His biggest achievement domestically is tax reform...but even then, that piece of legislation was unpopular with the majority of Americans, which is crazy for a tax cut. He even had to fake promise middle class tax cuts right before the midterms in a desperate attempt to cull some of the unpopularity. The other notable domestic events were the GOP's whiff on repealing the ACA, which probably can't be all pinned on Trump (but was a big disaster for the party regardless) and also no border wall which was actually his #1 campaign promise. There's also been no laws addressing immigration reform, which more broadly was Trump's biggest issue.
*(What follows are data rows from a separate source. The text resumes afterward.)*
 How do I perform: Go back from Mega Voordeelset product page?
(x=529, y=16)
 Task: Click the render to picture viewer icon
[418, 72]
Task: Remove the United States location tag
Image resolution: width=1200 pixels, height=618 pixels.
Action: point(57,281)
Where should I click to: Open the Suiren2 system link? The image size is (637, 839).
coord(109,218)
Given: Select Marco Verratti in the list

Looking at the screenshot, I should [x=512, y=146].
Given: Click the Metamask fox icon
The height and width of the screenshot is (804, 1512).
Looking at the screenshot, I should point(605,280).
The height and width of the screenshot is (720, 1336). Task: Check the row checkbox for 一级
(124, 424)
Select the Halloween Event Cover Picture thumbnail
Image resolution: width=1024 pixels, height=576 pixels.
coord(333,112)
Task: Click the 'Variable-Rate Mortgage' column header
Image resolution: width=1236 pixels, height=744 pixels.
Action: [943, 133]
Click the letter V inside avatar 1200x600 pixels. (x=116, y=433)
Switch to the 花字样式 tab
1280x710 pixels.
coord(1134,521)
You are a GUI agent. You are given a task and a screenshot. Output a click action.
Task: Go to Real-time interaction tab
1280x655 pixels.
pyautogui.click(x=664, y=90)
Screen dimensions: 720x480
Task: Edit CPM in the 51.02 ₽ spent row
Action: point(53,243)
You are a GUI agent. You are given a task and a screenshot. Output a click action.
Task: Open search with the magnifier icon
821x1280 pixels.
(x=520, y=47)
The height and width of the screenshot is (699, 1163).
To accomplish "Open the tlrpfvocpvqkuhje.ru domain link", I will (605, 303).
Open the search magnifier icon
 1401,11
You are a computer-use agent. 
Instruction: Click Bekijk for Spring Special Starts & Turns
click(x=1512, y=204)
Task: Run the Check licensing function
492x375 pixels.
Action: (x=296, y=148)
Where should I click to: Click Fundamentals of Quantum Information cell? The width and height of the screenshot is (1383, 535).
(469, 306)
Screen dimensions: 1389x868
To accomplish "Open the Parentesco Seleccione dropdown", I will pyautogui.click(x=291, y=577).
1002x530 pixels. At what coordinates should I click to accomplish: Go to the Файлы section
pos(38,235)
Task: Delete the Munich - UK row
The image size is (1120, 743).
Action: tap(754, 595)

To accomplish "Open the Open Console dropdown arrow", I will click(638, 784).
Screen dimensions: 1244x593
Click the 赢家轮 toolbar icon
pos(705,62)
A lot of the things you are mentioning are rather nebulous...pushing back on PC culture, ending myths on immigration, reigniting Conservative energy, exposing liberal bias, etc. Like Snipa mentioned, these achievements are temporary if anything, and also reek of desperation to me to try and justify him having a good Presidency thus far.

In my opinion, the biggest area Trump could "win" on is foreign policy. If the North Korea stuff plays out well, if he's successful with trade talks with China, if he's successful at bringing Americans better trade agreements, does not enter us into a disastrous foreign war etc, those could all be huge wins. But the jury is still out.


this. as soon as they started talking about Trump as a guy who gets people talking and not the guy who can get shit done it was all over. once they have low expectations Trump will be happy to not prove them wrong.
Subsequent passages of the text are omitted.